*** Opening DATASET RECORDS ***

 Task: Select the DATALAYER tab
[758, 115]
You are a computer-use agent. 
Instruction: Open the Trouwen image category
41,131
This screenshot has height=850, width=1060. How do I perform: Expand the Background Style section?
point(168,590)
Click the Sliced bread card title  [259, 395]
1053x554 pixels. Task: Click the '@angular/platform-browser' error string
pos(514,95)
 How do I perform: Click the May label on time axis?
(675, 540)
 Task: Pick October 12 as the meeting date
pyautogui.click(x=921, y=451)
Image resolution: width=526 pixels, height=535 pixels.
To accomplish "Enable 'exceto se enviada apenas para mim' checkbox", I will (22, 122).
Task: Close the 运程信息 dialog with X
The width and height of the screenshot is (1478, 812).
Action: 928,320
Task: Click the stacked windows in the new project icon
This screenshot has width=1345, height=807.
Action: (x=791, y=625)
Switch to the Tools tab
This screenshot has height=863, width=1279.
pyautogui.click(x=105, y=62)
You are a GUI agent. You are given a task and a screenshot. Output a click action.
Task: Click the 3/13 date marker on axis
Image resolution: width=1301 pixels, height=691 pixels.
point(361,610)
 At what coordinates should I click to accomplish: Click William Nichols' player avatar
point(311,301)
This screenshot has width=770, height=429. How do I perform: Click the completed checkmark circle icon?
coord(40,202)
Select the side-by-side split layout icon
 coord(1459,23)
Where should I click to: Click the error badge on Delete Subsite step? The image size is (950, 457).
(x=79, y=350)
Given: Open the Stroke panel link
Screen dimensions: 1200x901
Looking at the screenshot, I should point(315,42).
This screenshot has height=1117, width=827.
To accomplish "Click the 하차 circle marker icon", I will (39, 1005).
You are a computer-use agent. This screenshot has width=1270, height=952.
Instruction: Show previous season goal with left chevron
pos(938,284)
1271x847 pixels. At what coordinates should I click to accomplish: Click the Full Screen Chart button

*** Closing DATASET RECORDS ***

Would you retype the whole listing, exactly as it reads?

 Task: Select the DATALAYER tab
[758, 115]
You are a computer-use agent. 
Instruction: Open the Trouwen image category
41,131
This screenshot has height=850, width=1060. How do I perform: Expand the Background Style section?
point(168,590)
Click the Sliced bread card title  [259, 395]
1053x554 pixels. Task: Click the '@angular/platform-browser' error string
pos(514,95)
 How do I perform: Click the May label on time axis?
(675, 540)
 Task: Pick October 12 as the meeting date
pyautogui.click(x=921, y=451)
Image resolution: width=526 pixels, height=535 pixels.
To accomplish "Enable 'exceto se enviada apenas para mim' checkbox", I will (22, 122).
Task: Close the 运程信息 dialog with X
The width and height of the screenshot is (1478, 812).
Action: 928,320
Task: Click the stacked windows in the new project icon
This screenshot has width=1345, height=807.
Action: (x=791, y=625)
Switch to the Tools tab
This screenshot has height=863, width=1279.
pyautogui.click(x=105, y=62)
You are a GUI agent. You are given a task and a screenshot. Output a click action.
Task: Click the 3/13 date marker on axis
Image resolution: width=1301 pixels, height=691 pixels.
point(361,610)
 At what coordinates should I click to accomplish: Click William Nichols' player avatar
point(311,301)
This screenshot has width=770, height=429. How do I perform: Click the completed checkmark circle icon?
coord(40,202)
Select the side-by-side split layout icon
 coord(1459,23)
Where should I click to: Click the error badge on Delete Subsite step? The image size is (950, 457).
(x=79, y=350)
Given: Open the Stroke panel link
Screen dimensions: 1200x901
Looking at the screenshot, I should point(315,42).
This screenshot has height=1117, width=827.
To accomplish "Click the 하차 circle marker icon", I will (39, 1005).
You are a computer-use agent. This screenshot has width=1270, height=952.
Instruction: Show previous season goal with left chevron
pos(938,284)
1271x847 pixels. At what coordinates should I click to accomplish: Click the Full Screen Chart button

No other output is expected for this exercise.